WHAT YOU SHOULD DO:
Revise the rows from the line containing "Task: Open the 画线 drawing tools" through the end of the rows, replacing "padlock icon" with "lock icon" and leaving everything else unchanged.

___ RECORDS FOR THIS TASK ___

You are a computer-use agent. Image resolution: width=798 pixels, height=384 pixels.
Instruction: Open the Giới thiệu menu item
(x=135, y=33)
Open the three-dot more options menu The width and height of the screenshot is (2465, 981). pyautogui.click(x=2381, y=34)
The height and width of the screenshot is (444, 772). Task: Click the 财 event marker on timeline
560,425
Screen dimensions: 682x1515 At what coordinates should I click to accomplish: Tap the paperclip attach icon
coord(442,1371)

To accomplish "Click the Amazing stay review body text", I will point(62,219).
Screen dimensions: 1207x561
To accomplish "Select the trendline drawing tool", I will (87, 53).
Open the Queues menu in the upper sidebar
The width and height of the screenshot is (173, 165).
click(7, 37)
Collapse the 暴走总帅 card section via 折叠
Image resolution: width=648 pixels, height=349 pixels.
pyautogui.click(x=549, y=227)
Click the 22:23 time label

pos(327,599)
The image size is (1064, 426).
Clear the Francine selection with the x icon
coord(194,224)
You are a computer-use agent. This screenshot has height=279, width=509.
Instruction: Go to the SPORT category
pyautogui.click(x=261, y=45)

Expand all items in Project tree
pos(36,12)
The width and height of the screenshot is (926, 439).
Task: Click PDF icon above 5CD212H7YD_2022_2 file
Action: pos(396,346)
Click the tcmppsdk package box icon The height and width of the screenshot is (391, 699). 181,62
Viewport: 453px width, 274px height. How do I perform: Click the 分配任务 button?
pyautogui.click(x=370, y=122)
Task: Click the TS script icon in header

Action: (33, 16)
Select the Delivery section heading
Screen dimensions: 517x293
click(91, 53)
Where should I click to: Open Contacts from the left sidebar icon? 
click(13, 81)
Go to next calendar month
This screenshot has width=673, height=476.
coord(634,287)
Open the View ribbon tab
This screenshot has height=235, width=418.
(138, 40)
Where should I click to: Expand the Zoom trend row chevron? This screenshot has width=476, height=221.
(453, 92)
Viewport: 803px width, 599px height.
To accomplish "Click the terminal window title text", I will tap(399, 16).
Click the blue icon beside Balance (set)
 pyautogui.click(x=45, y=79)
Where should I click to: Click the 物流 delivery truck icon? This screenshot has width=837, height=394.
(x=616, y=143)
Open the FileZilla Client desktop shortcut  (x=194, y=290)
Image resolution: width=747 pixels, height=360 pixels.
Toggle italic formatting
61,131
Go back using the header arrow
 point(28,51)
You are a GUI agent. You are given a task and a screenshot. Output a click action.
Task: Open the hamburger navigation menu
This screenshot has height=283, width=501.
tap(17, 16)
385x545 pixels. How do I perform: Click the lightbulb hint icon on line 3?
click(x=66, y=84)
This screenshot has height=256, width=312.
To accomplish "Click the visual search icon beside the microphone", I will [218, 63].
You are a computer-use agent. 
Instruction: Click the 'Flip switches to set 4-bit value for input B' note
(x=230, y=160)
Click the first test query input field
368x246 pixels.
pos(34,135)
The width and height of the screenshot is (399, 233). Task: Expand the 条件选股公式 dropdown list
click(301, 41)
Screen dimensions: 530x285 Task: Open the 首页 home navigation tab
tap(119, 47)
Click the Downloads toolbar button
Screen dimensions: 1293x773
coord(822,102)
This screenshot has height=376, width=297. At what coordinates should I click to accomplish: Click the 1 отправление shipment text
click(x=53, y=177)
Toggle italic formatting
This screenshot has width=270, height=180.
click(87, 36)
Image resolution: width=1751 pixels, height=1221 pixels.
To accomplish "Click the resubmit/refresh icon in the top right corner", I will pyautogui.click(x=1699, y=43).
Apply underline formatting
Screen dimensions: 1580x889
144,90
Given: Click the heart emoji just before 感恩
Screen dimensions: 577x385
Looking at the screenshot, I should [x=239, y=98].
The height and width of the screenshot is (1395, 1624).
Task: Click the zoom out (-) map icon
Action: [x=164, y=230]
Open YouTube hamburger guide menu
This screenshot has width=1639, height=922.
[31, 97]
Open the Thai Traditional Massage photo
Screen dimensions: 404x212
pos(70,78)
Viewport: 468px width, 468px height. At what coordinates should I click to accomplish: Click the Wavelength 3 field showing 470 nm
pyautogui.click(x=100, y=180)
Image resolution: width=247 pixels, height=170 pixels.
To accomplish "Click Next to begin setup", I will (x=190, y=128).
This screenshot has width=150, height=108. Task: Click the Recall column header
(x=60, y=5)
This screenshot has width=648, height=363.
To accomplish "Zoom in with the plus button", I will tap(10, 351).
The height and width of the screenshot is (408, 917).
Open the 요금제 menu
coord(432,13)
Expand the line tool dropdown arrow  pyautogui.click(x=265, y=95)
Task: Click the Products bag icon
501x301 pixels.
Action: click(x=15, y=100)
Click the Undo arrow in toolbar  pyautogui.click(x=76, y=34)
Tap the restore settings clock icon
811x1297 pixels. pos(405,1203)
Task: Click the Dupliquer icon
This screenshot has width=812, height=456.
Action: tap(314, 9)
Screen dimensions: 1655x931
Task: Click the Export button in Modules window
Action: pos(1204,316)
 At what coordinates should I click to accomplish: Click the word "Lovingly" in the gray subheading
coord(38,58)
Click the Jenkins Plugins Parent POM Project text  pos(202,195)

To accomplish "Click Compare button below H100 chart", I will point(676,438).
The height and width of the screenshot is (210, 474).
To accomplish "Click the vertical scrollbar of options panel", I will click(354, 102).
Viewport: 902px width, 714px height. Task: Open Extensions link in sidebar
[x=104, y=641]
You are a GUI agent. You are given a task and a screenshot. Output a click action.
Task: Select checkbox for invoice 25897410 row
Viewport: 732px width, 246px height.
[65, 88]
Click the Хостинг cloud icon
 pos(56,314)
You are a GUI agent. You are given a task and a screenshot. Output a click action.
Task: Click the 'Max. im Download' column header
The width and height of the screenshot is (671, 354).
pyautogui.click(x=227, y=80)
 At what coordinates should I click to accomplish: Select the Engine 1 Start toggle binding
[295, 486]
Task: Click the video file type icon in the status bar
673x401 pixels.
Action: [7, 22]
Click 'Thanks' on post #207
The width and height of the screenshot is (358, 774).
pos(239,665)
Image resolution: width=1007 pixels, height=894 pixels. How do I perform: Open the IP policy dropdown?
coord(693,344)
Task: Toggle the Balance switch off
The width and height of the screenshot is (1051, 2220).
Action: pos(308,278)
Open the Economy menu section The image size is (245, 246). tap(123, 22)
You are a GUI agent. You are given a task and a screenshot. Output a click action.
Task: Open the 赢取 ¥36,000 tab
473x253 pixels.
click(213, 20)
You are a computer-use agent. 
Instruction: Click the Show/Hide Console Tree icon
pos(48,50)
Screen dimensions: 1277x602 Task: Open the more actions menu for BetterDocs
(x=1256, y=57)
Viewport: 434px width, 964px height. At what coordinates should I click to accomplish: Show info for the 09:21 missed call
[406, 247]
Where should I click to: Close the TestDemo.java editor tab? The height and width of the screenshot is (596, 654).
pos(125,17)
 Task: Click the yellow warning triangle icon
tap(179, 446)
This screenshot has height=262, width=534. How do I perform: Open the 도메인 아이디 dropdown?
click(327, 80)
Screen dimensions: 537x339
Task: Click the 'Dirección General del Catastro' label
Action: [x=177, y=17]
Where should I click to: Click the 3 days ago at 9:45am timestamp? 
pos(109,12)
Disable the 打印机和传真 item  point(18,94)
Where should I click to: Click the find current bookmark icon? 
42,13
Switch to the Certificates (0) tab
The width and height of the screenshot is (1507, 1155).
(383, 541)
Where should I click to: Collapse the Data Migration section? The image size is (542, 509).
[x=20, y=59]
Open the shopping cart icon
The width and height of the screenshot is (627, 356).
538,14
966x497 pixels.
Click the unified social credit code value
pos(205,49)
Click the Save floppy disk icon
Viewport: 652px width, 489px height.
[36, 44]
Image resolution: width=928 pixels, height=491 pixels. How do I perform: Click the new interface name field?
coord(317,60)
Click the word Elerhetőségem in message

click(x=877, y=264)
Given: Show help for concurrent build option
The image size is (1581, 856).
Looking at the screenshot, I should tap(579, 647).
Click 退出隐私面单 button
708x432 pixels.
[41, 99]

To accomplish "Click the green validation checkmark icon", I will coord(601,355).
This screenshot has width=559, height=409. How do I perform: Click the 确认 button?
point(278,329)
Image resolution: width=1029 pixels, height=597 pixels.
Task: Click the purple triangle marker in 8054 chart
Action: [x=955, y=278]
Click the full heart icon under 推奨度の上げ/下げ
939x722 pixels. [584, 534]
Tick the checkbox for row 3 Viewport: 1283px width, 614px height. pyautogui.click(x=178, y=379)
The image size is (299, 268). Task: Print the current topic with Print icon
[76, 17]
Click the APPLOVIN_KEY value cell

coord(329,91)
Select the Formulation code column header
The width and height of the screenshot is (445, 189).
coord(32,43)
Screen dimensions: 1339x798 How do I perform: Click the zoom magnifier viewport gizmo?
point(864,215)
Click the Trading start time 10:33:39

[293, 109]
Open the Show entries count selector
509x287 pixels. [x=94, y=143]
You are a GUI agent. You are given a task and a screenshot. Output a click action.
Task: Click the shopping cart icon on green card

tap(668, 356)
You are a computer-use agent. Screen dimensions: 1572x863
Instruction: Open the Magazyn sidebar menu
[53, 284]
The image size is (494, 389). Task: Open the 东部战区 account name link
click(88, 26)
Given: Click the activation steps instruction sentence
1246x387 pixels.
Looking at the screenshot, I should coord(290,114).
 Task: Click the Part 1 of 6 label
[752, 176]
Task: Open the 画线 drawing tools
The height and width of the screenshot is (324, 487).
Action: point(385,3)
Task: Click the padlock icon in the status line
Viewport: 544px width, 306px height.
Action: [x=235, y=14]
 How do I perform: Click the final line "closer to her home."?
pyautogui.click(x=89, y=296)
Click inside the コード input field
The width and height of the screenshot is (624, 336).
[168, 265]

___

SOLUTION TO THIS PROBLEM:
Task: Open the 画线 drawing tools
The height and width of the screenshot is (324, 487).
Action: point(385,3)
Task: Click the lock icon in the status line
Viewport: 544px width, 306px height.
Action: [x=235, y=14]
 How do I perform: Click the final line "closer to her home."?
pyautogui.click(x=89, y=296)
Click inside the コード input field
The width and height of the screenshot is (624, 336).
[168, 265]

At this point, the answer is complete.